Later that week the issue came up again in a departmental meeting. As usual, I was out of the loop and had to piece together information that flew over my head. I understood that there was a factory in China that was ramping up to compete with our CTC business, a chemical additive that  goes into animal feed worldwide. We made over 1/2 the world's supply. If this factory started producing, it would take a big chunk of our Asian business and hurt our market share and our profits. Badly. The loan was somehow secret inside information. Competitive intelligence they called it. We knew the Chinese's plans only because they had applied for a loan at the World Bank. I'm still not sure how that information came to us, but I do know that our division only a year or so later hit the front page of the Wall Street Journal, exposed in an international price fixing ring. A number of folks at headquarters went to jail, and almost all of us in the US, me included, had our computers and files confiscated by Janet Reno and her team at the Attorney General's Office. But that's not what this story is about...

If the factory got the loan, we were going to suffer. Decreased profits and production. Maybe even layoffs. If the Chinese didn't get the loan, they would be looking for joint ventures, and we would probably be on top of their list of likely partners. I looked around the circular meeting table and piped up, "How do we stop the loan, then?"

The response was sarcastic, "Are you on the loan review board at the World Bank? If not, then you can't stop the loan." And the unpleasant conversation continued without me.

So I did the only thing I could think of. I went home that night and composed a letter to the World Bank. I researched; I wrote; I used my best persuasive language. I revised; I researched some more; I checked my grammar and spelling. I rewrote; I proofread; I included relevant charts and graphs. I checked my research. Then, I slept on it and checked it again in the morning.
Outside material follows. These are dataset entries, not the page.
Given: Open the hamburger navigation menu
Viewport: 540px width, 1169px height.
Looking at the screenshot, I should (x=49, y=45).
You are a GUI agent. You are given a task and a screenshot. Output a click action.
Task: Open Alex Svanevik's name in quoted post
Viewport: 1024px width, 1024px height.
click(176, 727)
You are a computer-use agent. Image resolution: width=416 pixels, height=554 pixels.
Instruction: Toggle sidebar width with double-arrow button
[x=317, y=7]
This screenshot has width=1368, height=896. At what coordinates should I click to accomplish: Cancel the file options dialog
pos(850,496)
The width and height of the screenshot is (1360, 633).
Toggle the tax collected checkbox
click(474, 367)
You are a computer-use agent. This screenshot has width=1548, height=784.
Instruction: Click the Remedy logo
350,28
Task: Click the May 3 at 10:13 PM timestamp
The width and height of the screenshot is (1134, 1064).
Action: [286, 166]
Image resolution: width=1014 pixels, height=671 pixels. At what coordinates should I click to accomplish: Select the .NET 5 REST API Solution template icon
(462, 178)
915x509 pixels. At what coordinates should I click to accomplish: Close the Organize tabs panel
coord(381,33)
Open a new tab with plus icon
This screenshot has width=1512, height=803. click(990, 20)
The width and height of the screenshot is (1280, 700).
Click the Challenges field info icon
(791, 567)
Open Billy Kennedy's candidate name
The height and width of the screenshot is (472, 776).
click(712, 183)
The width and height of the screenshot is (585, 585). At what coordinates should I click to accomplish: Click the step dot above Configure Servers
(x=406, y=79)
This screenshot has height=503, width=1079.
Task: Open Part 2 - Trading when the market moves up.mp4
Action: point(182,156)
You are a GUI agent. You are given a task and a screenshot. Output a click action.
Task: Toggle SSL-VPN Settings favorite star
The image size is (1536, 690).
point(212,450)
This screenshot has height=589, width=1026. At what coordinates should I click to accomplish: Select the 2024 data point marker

The crux of the letter involved showing the loan officers that the loan would be used for purposes that the World Bank does not specifically promote and did not align with the World Bank's stated mission. I appealed to the officers to consider their purpose and determine if the loan was fair and justified. Looking back, the letter was likely very puerile and ingenuous. But I was proud of it.

I tiptoed to boss's door with my letter in hand, addressed to the loan review board at the World Bank, and knocked. I handed him the letter. He read it to himself, then invited me to sit and asked about some of the facts and statistics I had cited. He seemed almost impressed. He instructed me to sign the letter as a recent MBA graduate, not as a member of our organization, and leave the letter with him. A day or two later, passing me in the hallway, he told me he had mailed it. And there was no further conversation.

One bright spring day a few months later, the secretaries were in an uproar. Plans! tickets! Cars and hotels! The boss was leaving on short notice to Switzerland to meet our big boss and then travel to China to talk about a joint venture in Guangzhou!

On his return. a meeting was called, and catered, to celebrate the beginning of talks of a joint venture. The head of the Guangzhou factory didn't disclose that he had applied for a loan and been denied. Why would he--we shouldn't have known about the loan anyway. And then something magic happened. The boss said, in front of everyone, that in the office of the head of the Guangzhou factory, he spotted, mixed in with reports and other documents in Chinese, a faxed copy of a very familiar letter, written in English, with charts, graphs, and my signature on it. I received a round of golf-applause.

I had influenced the movement of more money than I will ever have in my lifetime, over a billion. And even though none of that money was mine, somehow, everything changed, as though I had hit the lottery. Because after that day, the conversations always had room for me in the circle.